Beyond Convenient

We live in a convenience culture.   Marketers want us to buy on emotion, looking for easy, quick and cheap fulfillment of our desires.  Go to the store, watch TV and be saturated with stimuli asking you to just reach out and grab what you want, telling you that will give you satisfaction right now.

It can become quite easy to believe that relationships should be as easy as buying products.    They should satisfy instantly, without any hard work or confusion.   If we don’t get what we want, we can complain, throw the relationship away and quickly move on to the next product to try.

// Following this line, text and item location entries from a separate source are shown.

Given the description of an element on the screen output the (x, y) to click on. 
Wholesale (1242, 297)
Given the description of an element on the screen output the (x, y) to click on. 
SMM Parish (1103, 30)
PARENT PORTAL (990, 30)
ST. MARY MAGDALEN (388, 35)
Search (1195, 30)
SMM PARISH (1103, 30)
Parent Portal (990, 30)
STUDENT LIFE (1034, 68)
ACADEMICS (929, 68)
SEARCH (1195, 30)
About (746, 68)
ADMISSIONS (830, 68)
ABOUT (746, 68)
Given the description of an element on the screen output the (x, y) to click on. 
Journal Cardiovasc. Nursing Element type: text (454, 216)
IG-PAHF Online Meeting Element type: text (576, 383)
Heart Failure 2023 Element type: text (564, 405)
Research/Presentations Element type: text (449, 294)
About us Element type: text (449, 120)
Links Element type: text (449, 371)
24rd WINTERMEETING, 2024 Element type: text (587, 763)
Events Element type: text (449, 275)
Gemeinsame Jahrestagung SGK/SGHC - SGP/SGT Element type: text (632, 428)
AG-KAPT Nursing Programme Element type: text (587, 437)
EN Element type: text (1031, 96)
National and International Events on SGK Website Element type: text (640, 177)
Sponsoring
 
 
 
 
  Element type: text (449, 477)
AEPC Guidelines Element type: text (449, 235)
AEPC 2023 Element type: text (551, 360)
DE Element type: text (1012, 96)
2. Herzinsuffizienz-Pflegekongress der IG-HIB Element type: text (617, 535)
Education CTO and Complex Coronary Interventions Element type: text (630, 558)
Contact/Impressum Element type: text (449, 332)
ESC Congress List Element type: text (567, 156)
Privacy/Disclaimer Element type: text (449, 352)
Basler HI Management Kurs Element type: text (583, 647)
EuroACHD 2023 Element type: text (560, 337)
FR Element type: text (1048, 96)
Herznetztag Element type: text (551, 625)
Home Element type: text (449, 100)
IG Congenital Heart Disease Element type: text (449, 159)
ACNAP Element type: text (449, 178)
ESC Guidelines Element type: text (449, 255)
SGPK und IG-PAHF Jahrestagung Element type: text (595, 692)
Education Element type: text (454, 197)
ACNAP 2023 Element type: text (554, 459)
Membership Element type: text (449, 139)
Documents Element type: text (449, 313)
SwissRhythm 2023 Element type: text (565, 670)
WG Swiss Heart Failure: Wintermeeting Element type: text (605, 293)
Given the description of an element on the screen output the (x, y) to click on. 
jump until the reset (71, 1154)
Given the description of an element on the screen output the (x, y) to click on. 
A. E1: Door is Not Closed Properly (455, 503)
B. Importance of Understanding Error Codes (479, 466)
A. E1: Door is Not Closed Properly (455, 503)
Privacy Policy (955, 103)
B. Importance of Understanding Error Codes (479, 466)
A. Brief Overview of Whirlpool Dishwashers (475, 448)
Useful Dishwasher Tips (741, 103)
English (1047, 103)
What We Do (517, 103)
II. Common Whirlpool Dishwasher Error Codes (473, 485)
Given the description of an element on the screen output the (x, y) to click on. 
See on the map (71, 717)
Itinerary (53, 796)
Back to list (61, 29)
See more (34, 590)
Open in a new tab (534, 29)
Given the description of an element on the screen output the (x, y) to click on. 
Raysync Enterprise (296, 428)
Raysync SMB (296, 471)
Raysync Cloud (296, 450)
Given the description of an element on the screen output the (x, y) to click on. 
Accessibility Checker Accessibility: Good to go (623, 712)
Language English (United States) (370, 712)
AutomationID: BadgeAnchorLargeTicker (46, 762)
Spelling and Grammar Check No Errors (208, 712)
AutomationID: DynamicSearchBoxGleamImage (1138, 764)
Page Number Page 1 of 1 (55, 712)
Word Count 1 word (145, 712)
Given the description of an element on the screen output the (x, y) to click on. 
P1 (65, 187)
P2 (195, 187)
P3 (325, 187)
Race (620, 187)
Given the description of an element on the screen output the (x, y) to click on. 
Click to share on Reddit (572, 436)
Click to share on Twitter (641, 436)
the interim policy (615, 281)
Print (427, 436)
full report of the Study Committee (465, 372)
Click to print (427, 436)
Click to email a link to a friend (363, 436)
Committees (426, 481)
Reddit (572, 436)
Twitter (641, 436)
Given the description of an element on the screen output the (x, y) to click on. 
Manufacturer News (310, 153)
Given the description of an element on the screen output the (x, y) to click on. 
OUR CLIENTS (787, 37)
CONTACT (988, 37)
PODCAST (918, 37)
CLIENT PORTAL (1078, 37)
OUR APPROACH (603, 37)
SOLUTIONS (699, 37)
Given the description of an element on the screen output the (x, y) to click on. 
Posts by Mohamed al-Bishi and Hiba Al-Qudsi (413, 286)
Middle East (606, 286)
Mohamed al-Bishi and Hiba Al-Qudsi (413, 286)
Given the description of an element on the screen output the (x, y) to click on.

There is a name for these quintessential consumers, those looking for satisfaction without having to do hard work.

We call them slackers.

Slackers are clear on what they want, on what they deserve, and when they don’t get it, they always find someone to blame.   This could be the idiot behind the counter, their family, management, or the entire global system.   The only thing they are absolutely sure about is that their failure to be satisfied isn’t their fault.

As consumers, slackers know that other people have the responsibility, the obligation to satisfy their desires and whims, so when they feel anything other than satiated, someone else is to blame for their sad dissatisfaction.

This sure knowledge that they live in the midst of idiots and losers relieves slackers from having to do any hard work, to do anything at all that moves them out of their comfortable zone of blame and indulgence.  After all, if the world won’t work hard enough to even satisfy them, why should they have to work any harder than others?

Slackers understand that they are the victims of a system that does not satisfy them, a system that only makes idiotic demands that won’t make them happy.  Their victimhood relieves them of any responsibility to move out of their comfort zone to create change, any requirement to lead.

Slacking is, in the end, an imbalance of the satisfaction system.   If you don’t know what is really satisfying, instead replacing it with products and thrills you can buy over the counter, how can you ever break the cycle of slack?

It’s hard to convince slackers, though, that any fault might lie within their own understanding of what a satisfying human life should include.   If they aren’t being satisfied, it’s because someone else screwed up or deliberately tried to hurt them, not because their own settings for satisfaction are out of whack.

Slacking is so taken for granted in our consumer culture that many find it impossible to believe that their feelings are about what is inside of them rather than about the external stimuli that triggers those feelings.   It is much easier to blame the stimuli than to do the hard work of understanding and unwiring our own feelings, struggling to own that moment of conscious freedom between stimulus and response.

The satisfactions of a hand made life are often incomprehensible to a dedicated slacker.    From tuning an engine to ritual loading of a weapon to mending your own clothes, those can seem much more trouble than they are worth.

The delights of creation, of minimalism, of precision and detail have always been a crucial part of the joy of living a human life. There is deep satisfaction in doing something hard with quality, which was well known to those who lived before the age of easy, machine made abundance.

It is very difficult to engage gratitude when you don’t directly understand the value of satisfaction with process rather than with product.   When you see things as disposable, always looking for newer, better and more sensational, you miss the details of work and thought that go into the best of what humans can create.

If you have a very strong idea of the way that you believe things should be stuck in your mind, you will find it hard to see the delights in the way that things are.  It doesn’t matter how you got your ideas — from romance novels, reality shows, magazines or even porn sites — they all act the same when stuck in the slacker mind, turning even the best surprises into disappointment that the world isn’t the way you want it to be.

Education is what we get when we don’t get what we expect.   Only by opening ourselves to divine surprises can we develop the awareness and discipline to see how we can better approach the next challenge we face in the world.   Moving out of our comfort zone is the only way to mature and grow, not stuck in assumptions and demands but engaged in possibilities beyond our limited imagination.

The slacker mind finds the idea that something beyond their current view of the world may be better and more satisfying.   Instead of opening to the stories and views that challenge theirs, they are drawn to those who reflect their own biases and assumptions.    Their cognitive bias lets them see what affirms their current beliefs and rejects what challenges and makes them uncomfortable.

A convenient life is not a rich, surprising, textured life that will create character and growing awareness.   A convenient life is a small life, a closed in life, a life that is only one step away from a tragedy to be ripped open.   There is a reason few people can get to the end of a life and still be a slacker, because most humans experience a real broken heart, most humans find something that they have to get outside of themselves and really fight for.

People who complain that the world is not delivering on what they deserve, who are waiting for others to make them satisfied and happy, are living in a world of blame rather than a world of responsibility.   As they stay externally focused, they cannot look inward and see where they hold unhealed bits that block the kind of joy and satisfaction that has always taken good, vigorous, healthy work.

It’s great to want spiritual growth, but if you only want it if it comes in your favourite flavour off the shelf at Whole Foods, you are not going to find it spiritually satisfying.

The fault, as someone once said, is not in our stars, rather it is in ourselves, however inconvenient that is to acknowledge.